Although the Southern African country of Malawi is small, its arable topography and high population have contributed to its economic growth. With a population of more than 19 million, Malawi has a GDP of about $6.3 billion and has had a steady growth of at least 2 percent annually. Despite this economic growth, poverty and hunger remain serious issues in the country. These issues have indirect links to credit access in Malawi, and through improved credit in the country, Malawians could experience a decrease in overall poverty.
Credit Limitations In Malawi
Credit access in Malawi, like in other sub-Saharan countries, is particularly limited in rural areas. These rural areas are typically those most in need of access to formal loans for business and agricultural endeavors. Only 11.7 percent of rural Malawians took out loans in the last year, and only 40.3 percent of those were acquired formally through banks. Credit supply in Malawi also requires collateral and comes with high-interest rates and specific conditions for borrowers. These conditions make it extremely difficult for Malawians to qualify for credit. In fact, The World Bank ranks Malawi a low 109 out of 129 countries because accessing credit for small business is so difficult.
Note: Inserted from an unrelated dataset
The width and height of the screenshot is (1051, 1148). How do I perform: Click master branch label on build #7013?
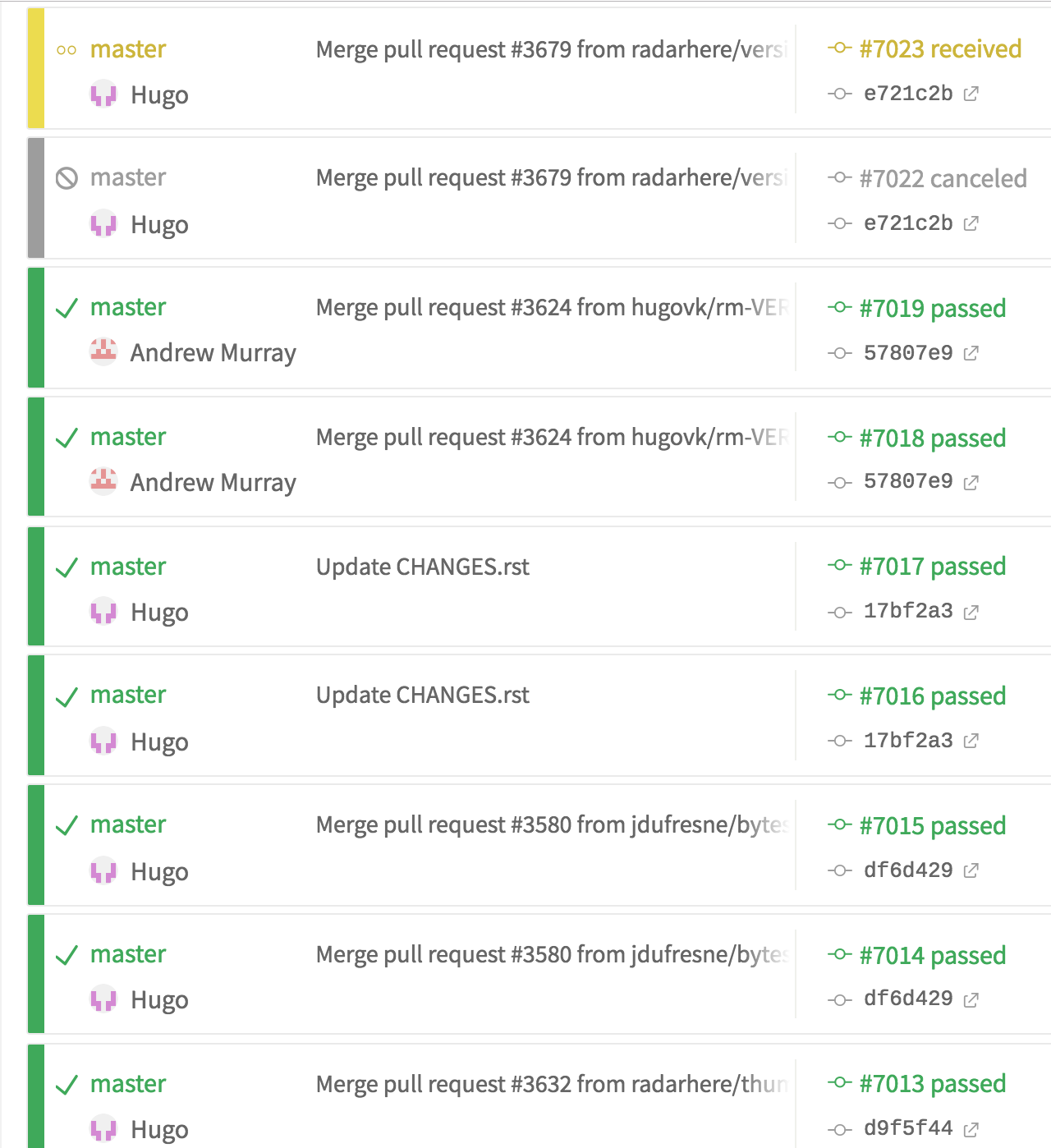click(x=127, y=1083)
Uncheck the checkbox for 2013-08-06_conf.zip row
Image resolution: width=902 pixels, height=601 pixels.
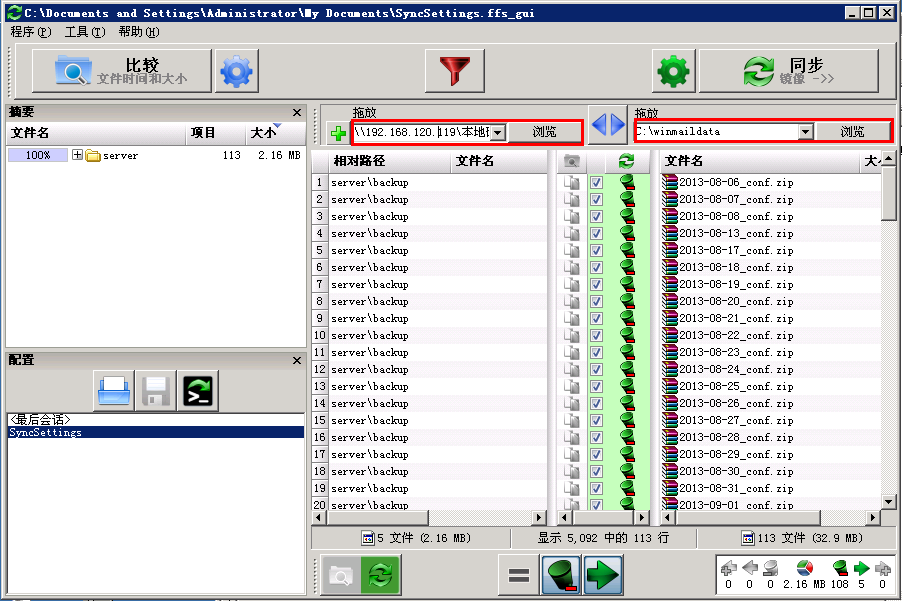597,183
Lack of credit access in Malawi has an indirect correlation to nutrition and economic development in rural areas. According to studies conducted by the International Food Policy Research Institute, households with more livestock and land have fewer opportunities to access formal credit. Credit access is also affected by the crops grown by Malawians. Tobacco is often grown by farmers to offset credit costs and make more money than maize farmers, but they are more nutritionally deficient than their counterparts. Some farmers can gain access to small amounts of credit depending on their crop’s nutritional or agricultural profit.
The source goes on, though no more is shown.